# Publications markdown generator for academicpages

Takes a set of bibtex of publications and converts them for use with [academicpages.github.io](academicpages.github.io). This is an interactive Jupyter notebook ([see more info here](http://jupyter-notebook-beginner-guide.readthedocs.io/en/latest/what_is_jupyter.html)). 

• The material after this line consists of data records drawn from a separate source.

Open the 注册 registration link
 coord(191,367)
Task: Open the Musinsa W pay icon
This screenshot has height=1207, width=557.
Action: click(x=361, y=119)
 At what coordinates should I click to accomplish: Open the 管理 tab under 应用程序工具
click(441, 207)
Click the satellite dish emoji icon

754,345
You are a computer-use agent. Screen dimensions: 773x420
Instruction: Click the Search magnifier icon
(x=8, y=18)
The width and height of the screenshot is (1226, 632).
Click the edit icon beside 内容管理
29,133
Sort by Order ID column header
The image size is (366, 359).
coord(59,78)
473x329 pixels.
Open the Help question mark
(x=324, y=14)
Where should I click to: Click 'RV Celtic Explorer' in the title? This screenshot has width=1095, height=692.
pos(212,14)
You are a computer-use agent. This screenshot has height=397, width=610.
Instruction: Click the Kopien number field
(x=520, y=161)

The core python code is also in `pubsFromBibs.py`. 
Run either from the `markdown_generator` folder after replacing updating the publist dictionary with:
* bib file names
* specific venue keys based on your bib file preferences
* any specific pre-text for specific files
* Collection Name (future feature)

TODO: Make this work with other databases of citations, 
TODO: Merge this with the existing TSV parsing solution

In [1]:
from pybtex.database.input import bibtex
import pybtex.database.input.bibtex 
from time import strptime
import string
import html
import os
import re
import warnings

In [2]:
my_name = 'Francesco Luzi'

In [3]:
#todo: incorporate different collection types rather than a catch all publications, requires other changes to template
# publist = {
#     "proceeding": {
#         "file" : "proceedings.bib",
#         "venuekey": "booktitle",
#         "venue-pretext": "In the proceedings of ",
#         "collection" : {"name":"publications",
#                         "permalink":"/publication/"}
        
#     },
#     "journal":{
#         "file": "pubs.bib",
#         "venuekey" : "journal",
#         "venue-pretext" : "",
#         "collection" : {"name":"publications",
#                         "permalink":"/publication/"}
#     } 
# }

publist = {
    "proceeding": {
        "file" : "FrancescoPublications.bib",
        "venuekey": "booktitle",
        "venue-pretext": "In the proceedings of ",
        "collection" : {"name":"publications",
                        "permalink":"/publication/"}
        
    }
}

In [4]:
html_escape_table = {
    "&": "&amp;",
    '"': "&quot;",
    '"': "",
    "'": "&apos;"
    }

def html_escape(text):
    """Produce entities within text."""
    return "".join(html_escape_table.get(c,c) for c in text)

In [5]:
for pubsource in publist:
    parser = bibtex.Parser()
    bibdata = parser.parse_file(publist[pubsource]["file"])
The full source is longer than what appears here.